Required task
Copy the records word for word, starting at the line that contains "You are a computer-use" and ending with the last line of the records, and leave out the pictures.

Available records
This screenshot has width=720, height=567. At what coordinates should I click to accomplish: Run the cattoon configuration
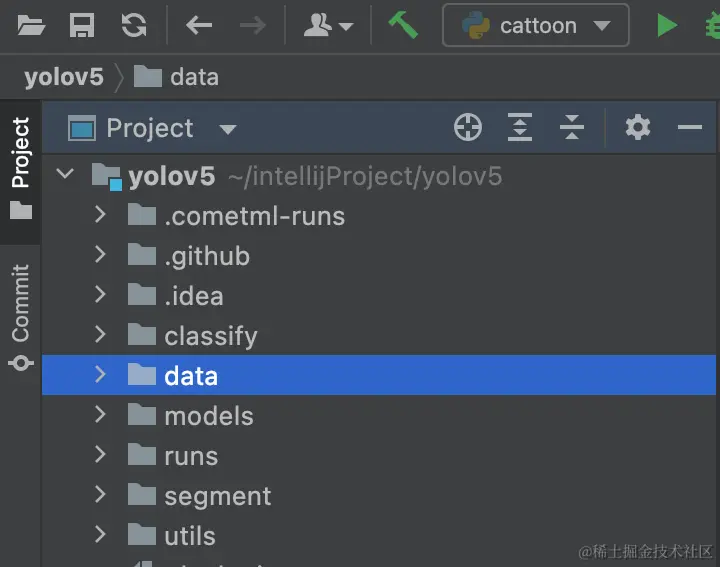pos(667,25)
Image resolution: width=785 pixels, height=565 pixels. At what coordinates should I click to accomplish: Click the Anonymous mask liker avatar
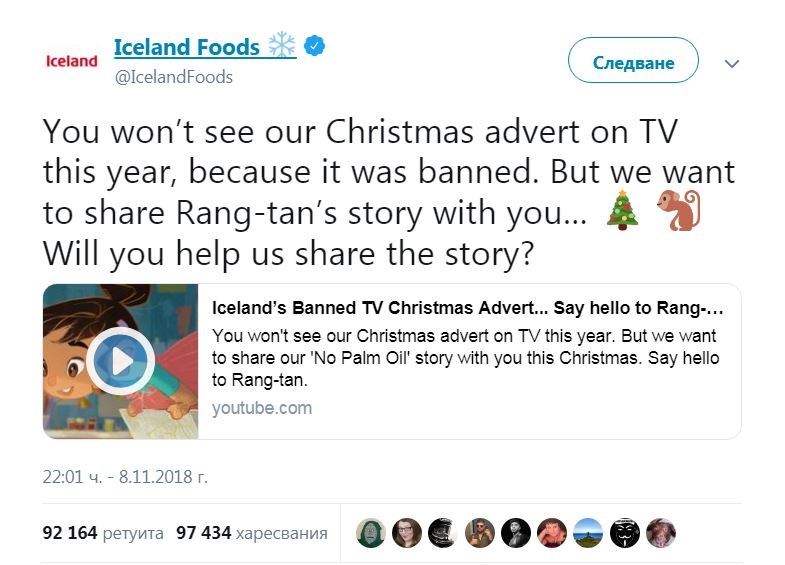coord(625,533)
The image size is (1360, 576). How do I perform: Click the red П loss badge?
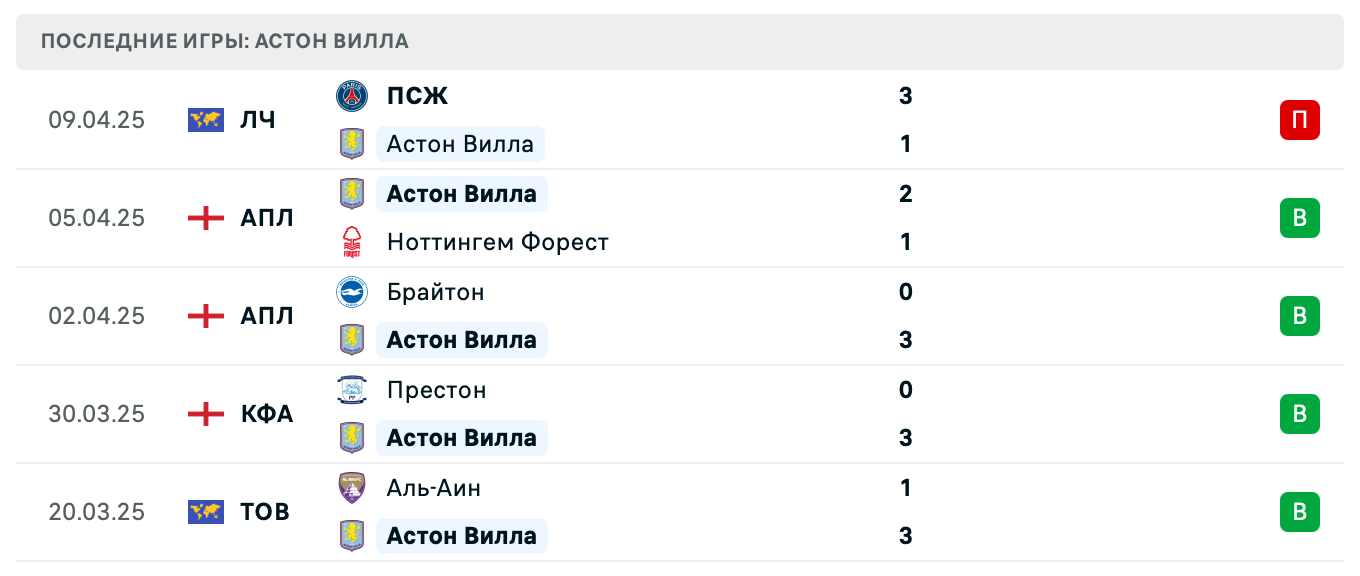tap(1299, 120)
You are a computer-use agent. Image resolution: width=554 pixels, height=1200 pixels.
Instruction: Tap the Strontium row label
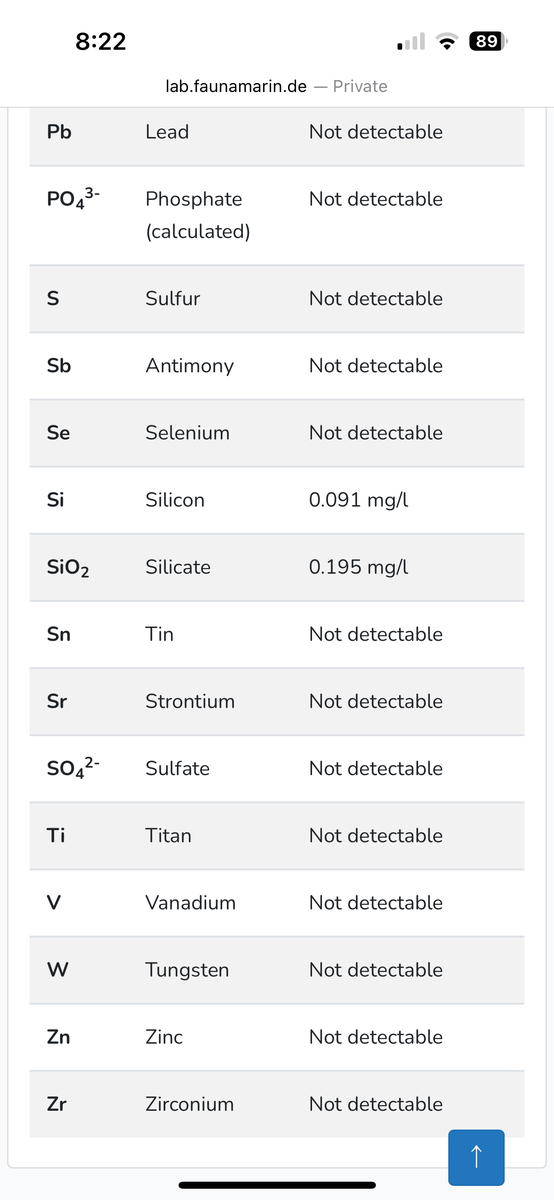click(190, 701)
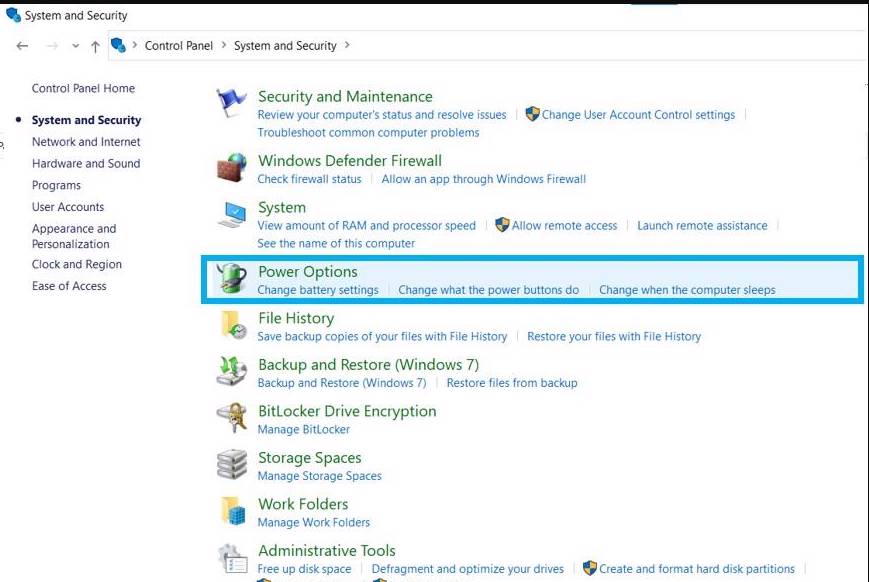Select Hardware and Sound in sidebar
The image size is (869, 582).
pyautogui.click(x=86, y=164)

The output
You are a computer-use agent. Image resolution: width=554 pixels, height=1200 pixels.
Instruction: Tap the Strontium row label
click(190, 701)
Select Hardware and Sound in sidebar
The image size is (869, 582).
pyautogui.click(x=86, y=164)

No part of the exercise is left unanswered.